Kalender-Gründerin: Industrie redet Frauen ein, nicht genug zu sein
2021 veröffentlichte die Unternehmerin die erste Ausgabe. Mittlerweile gibt es Galas, Awards, einen Lauf, eine eigene Modelagentur, Shops. Hauptmanns folgen auf Instagram 31.000 Menschen, auf Facebook mehr als 10.000. Auch sie entspricht „natürlich nicht dem sogenannten Gardemaß von 90-60-90“, schreibt sie auf ihrer Homepage. „Eine ganze Industrie lebt davon, uns immer wieder einzureden, dass wir nicht gut genug sind. Wir sehen nicht gut genug aus, wir sind nicht gebildet genug . . . wir reichen einfach nicht aus! Dies ist absoluter Quatsch.“
Über die Social-Media-Plattformen ist auch Martina Woitun auf den Kalender aufmerksam geworden. „Warum nicht?“ habe sie sich irgendwann gedacht und sich beworben. Die Agentur sei „sehr seriös“, vor negativen Reaktionen hat sie keine Angst. „Ich mache die Dinge, für die ich einstehe. Ich bin mit mir im Reinen.“
Oberhausenerin ist an Lipödem erkrankt
Die 1,55 Meter große Oberhausenerin leidet unter dem Lipödem. Eine genetisch bedingte Erkrankung, bei der sich an den Armen und Beinen Fett ansammelt. In der Pubertät sei das Problem zum ersten Mal aufgetreten – eine Erkrankung wurde aber nicht festgestellt. „Es hat lange gedauert, bis das diagnostiziert wurde.“ Viele Ärzte wüssten gar nichts davon. Während der Pandemie unterzog sich Martina Woitun sechs Operationen. In einer Praxis in Köln wurde ihr Fett abgesaugt. Die 38-Jährige hat ein Lipödem im dritten Stadium. Der Eingriff wird von der Krankenkasse bezahlt.
Wer Martina Woitun trifft, wird angesteckt von ihrer positiven Ausstrahlung.

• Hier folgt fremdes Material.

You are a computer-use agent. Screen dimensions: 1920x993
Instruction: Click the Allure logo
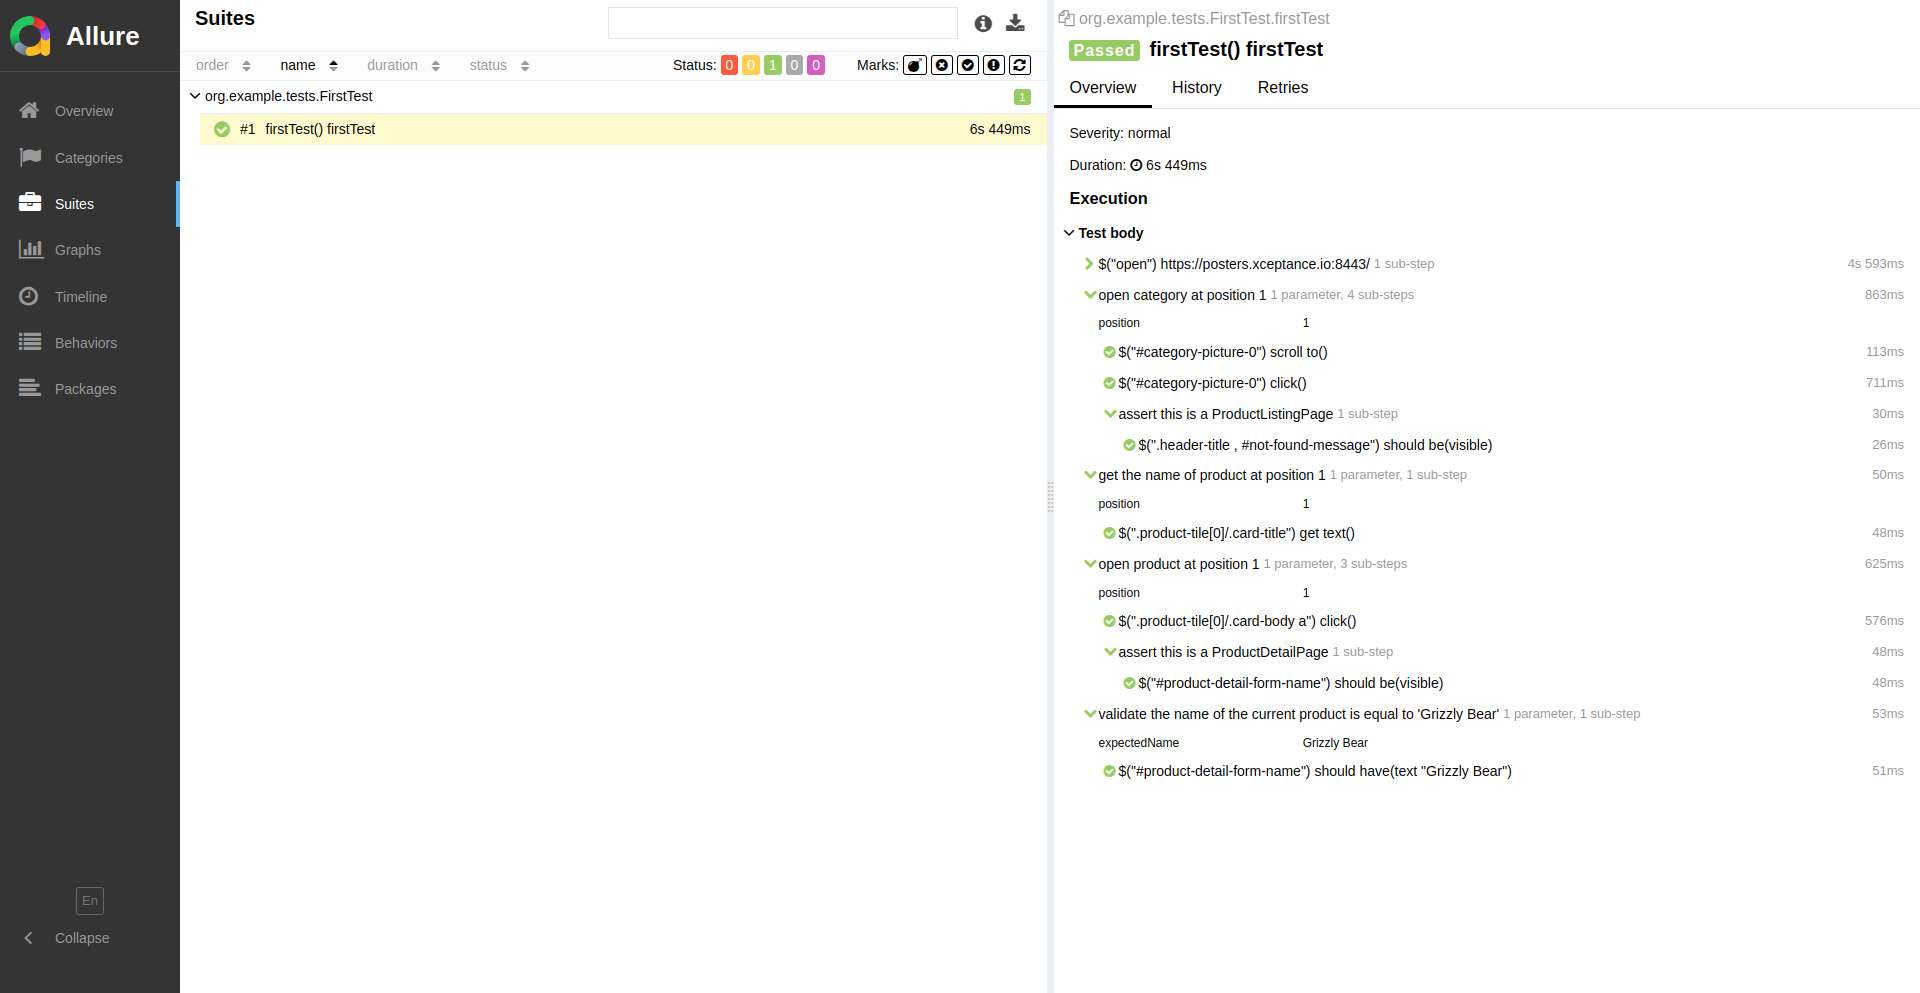[31, 36]
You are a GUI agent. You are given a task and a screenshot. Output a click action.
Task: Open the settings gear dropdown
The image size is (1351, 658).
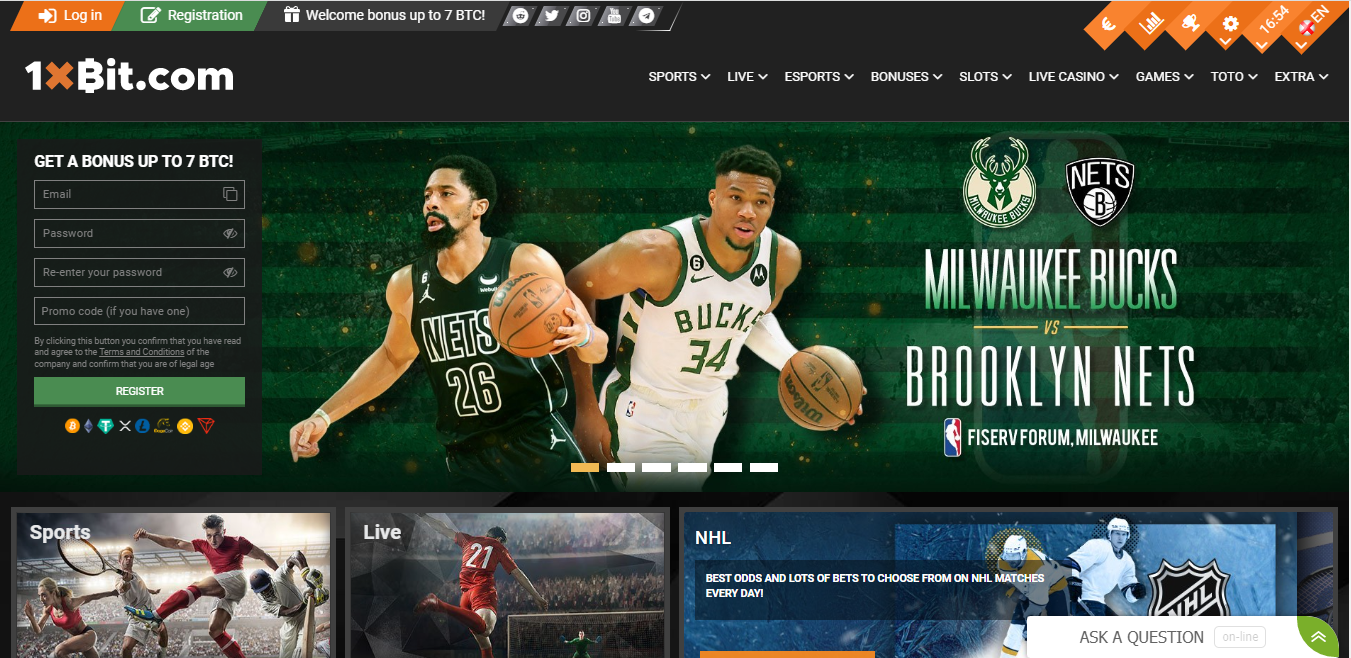1230,25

Womöglich war das ein Grund, warum sich das Casting-Team für sie entschied. Nach der Einsendung ihrer Bewerbung musste sie sich einem Video-Gespräch stellen. Dass sie sich für eine Model-Arbeit bewirbt, ist das erste Mal. Ihre Freundinnen und ihre Familie stehen ganz hinter ihr. „Die Reaktionen sind eigentlich alle positiv.“
Oberhausenerin macht anderen Frauen Mut: „Jeder Mensch ist schön“
Martina Woitun kann sich aber auch gut an andere Zeiten erinnern. Als Schönheitsideale stur definiert waren und sich Frauen, die davon abweichen, schlecht fühlten. Verbittert ist sie deshalb nicht. „Ich bin froh, dass es jetzt anders ist. Jeder kann so sein, wie er ist.“ Die Gesellschaft habe sich weiterentwickelt. „Jeder Mensch ist einzigartig und schön.“
Gerade jüngere Mädchen möchte sie ermuntern, zu sich zu stehen. Sie sei froh, dass sie heute keine Schülerin mehr sei und sich mit Social Media auseinandersetzen müsse. „Die sollen einfach alles tragen, Hauptsache sie fühlen sich wohl und haben Spaß im Leben“, sagt die 38-Jährige. Das sei auch das Motto des Fräulein-Kurvig-Kalenders 2024: No Excuses. Keine Ausreden.